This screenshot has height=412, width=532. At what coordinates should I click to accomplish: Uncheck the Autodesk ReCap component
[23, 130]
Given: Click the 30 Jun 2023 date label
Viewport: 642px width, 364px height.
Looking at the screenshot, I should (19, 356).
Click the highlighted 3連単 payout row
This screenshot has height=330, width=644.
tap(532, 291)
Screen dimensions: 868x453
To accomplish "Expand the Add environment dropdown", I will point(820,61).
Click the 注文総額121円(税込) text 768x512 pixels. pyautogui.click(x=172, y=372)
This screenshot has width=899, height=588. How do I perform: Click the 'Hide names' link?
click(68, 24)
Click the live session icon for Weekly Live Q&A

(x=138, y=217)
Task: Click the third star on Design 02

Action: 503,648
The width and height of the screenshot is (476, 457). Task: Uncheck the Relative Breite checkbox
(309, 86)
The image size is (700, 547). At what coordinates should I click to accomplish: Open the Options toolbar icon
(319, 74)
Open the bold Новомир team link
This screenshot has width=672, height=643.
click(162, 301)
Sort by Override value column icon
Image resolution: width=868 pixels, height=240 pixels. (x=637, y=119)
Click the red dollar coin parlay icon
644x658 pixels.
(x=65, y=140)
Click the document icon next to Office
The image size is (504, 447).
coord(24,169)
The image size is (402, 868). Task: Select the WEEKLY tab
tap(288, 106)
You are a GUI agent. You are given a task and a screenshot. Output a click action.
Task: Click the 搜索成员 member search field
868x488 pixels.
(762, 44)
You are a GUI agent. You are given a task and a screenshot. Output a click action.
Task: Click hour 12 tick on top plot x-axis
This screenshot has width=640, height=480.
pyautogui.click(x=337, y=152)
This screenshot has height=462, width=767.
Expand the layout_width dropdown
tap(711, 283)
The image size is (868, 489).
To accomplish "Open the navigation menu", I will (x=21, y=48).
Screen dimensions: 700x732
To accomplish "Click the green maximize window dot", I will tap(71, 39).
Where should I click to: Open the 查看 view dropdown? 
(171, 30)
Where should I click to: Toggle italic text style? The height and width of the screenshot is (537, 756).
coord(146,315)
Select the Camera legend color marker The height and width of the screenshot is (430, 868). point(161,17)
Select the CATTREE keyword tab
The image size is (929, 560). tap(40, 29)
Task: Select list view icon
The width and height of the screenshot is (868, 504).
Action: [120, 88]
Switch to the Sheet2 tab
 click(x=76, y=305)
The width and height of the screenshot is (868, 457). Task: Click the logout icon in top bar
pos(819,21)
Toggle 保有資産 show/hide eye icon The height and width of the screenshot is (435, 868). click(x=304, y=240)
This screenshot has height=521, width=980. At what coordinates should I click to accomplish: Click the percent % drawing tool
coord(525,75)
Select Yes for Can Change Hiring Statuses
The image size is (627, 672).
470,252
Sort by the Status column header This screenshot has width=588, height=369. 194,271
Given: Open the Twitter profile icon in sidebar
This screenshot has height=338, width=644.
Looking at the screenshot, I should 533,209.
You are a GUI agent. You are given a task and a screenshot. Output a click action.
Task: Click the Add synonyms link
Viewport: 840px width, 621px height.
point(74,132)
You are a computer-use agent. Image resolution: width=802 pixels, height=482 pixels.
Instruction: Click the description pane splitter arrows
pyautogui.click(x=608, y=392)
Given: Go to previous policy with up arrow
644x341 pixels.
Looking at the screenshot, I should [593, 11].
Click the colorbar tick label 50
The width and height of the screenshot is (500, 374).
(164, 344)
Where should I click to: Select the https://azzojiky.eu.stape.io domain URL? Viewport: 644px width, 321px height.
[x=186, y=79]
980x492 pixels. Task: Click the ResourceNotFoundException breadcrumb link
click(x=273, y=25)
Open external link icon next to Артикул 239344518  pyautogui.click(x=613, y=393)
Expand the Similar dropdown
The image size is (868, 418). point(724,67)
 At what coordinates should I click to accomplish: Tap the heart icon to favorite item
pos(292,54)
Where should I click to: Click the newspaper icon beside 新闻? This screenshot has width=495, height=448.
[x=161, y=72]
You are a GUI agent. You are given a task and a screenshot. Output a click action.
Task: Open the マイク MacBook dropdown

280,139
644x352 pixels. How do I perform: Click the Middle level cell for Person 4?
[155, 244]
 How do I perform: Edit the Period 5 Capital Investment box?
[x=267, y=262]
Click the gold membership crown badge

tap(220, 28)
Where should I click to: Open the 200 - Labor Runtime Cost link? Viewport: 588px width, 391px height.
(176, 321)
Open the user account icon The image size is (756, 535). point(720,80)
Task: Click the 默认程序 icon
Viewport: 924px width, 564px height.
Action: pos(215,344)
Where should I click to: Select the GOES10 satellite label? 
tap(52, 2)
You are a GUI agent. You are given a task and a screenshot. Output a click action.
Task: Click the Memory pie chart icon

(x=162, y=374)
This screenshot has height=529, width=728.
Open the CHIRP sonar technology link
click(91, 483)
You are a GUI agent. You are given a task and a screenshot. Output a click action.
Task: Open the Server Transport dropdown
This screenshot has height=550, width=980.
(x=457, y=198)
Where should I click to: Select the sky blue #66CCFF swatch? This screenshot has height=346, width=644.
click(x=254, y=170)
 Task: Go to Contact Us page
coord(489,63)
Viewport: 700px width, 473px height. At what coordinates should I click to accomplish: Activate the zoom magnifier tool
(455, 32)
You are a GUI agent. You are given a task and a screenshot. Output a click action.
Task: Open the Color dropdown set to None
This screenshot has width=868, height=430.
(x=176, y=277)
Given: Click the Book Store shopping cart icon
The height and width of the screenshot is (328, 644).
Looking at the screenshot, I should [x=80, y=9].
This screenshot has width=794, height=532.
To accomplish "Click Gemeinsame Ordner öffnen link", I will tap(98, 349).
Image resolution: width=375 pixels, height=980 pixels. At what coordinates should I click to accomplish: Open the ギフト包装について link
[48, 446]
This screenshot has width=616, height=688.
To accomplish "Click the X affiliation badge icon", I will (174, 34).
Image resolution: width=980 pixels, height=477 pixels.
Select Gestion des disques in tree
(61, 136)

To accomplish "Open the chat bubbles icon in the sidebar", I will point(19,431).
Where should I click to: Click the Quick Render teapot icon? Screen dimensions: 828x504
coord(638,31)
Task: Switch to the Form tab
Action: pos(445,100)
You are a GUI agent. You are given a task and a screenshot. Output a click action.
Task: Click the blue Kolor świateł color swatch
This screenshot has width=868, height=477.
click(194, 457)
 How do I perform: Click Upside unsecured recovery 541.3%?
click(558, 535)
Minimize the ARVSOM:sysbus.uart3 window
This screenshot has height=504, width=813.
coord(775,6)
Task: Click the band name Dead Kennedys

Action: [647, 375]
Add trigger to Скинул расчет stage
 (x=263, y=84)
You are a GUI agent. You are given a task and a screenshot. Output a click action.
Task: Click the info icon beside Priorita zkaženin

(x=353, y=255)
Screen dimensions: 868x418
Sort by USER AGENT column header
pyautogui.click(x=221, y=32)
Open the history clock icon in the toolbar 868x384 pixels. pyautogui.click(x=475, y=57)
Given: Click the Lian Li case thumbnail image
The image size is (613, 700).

- What to do
Only lines with the string "window" are wanted; please find each one in the listing and copy it.

- Exercise output
To accomplish "Click the green maximize window dot", I will tap(71, 39).
Minimize the ARVSOM:sysbus.uart3 window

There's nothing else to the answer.